"Gruppe 47"-Autorin Barbara König ist tot

Nur wenige Frauen gehörten der legendären "Gruppe 47" an: Die Schriftstellerin Barbara König war eine davon. Zu ihren bekanntesten Werken zählte der Roman "Die Personenperson", sie schrieb aber auch zahlreiche Hörspiele. Jetzt ist König mit 86 Jahren verstorben.


Diessen - Die Schriftstellerin Barbara König ist tot. König, die als eine der wenigen Frauen zur "Gruppe 47" gehörte, starb am Samstag im Alter von 86 Jahren, wie ihre Tochter Stephanie Mayer mitteilte.
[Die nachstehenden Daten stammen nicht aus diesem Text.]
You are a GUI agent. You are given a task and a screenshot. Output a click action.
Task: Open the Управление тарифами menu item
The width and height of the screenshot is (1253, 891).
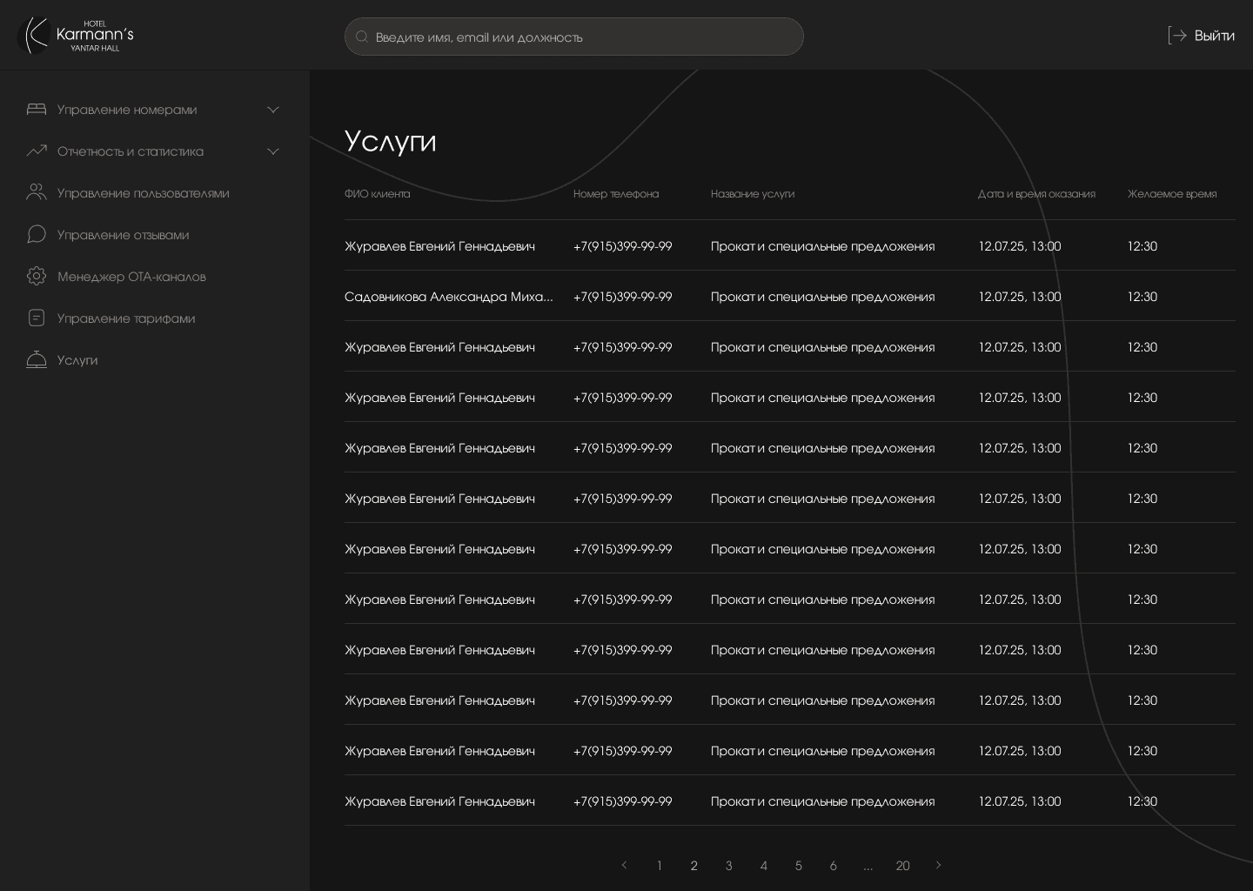click(x=126, y=318)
König hatte viele Jahre in Diessen am Ammersee gelebt.

Nach Verlagsangaben wurde Barbara König 1925 im nordböhmischen Reichenberg geboren. Als 19-Jährige wurde sie wegen ihrer Bekanntschaft mit einem ukrainischen Arzt für ein halbes Jahr von der Gestapo festgehalten. Nach Ende des Zweiten Weltkriegs gelang ihr die Flucht nach Bayern. König, die einige Jahre auch als Journalistin gearbeitet hatte, gehörte dem PEN-Zentrum der Bundesrepublik Deutschland an, zudem war sie Mitglied der Mainzer Akademie der Wissenschaften und der Literatur sowie der Bayerischen Akademie der Schönen Künste.

Im Autorenkreis der "Gruppe 47" gab es nur wenige Frauen, so etwa Ingeborg Bachmann und Ilse Aichinger - und eben Barbara König. Zu ihren bekanntesten Werken zählt der Roman "Die Personenperson". Außerdem schuf sie zahlreiche Hörspiele. 2005 wurde sie mit dem Bayerischen Verdienstorden ausgezeichnet.

1997 erschien ihr bislang letztes Werk - ein Buch über Hans Werner Richter, den Protagonisten der legendären Autorenvereinigung "Gruppe 47". Es trägt den Titel "Notizen einer Freundschaft". Ihre Mutter sei im Alter länger nicht mehr schriftstellerisch aktiv gewesen, erläuterte Mayer.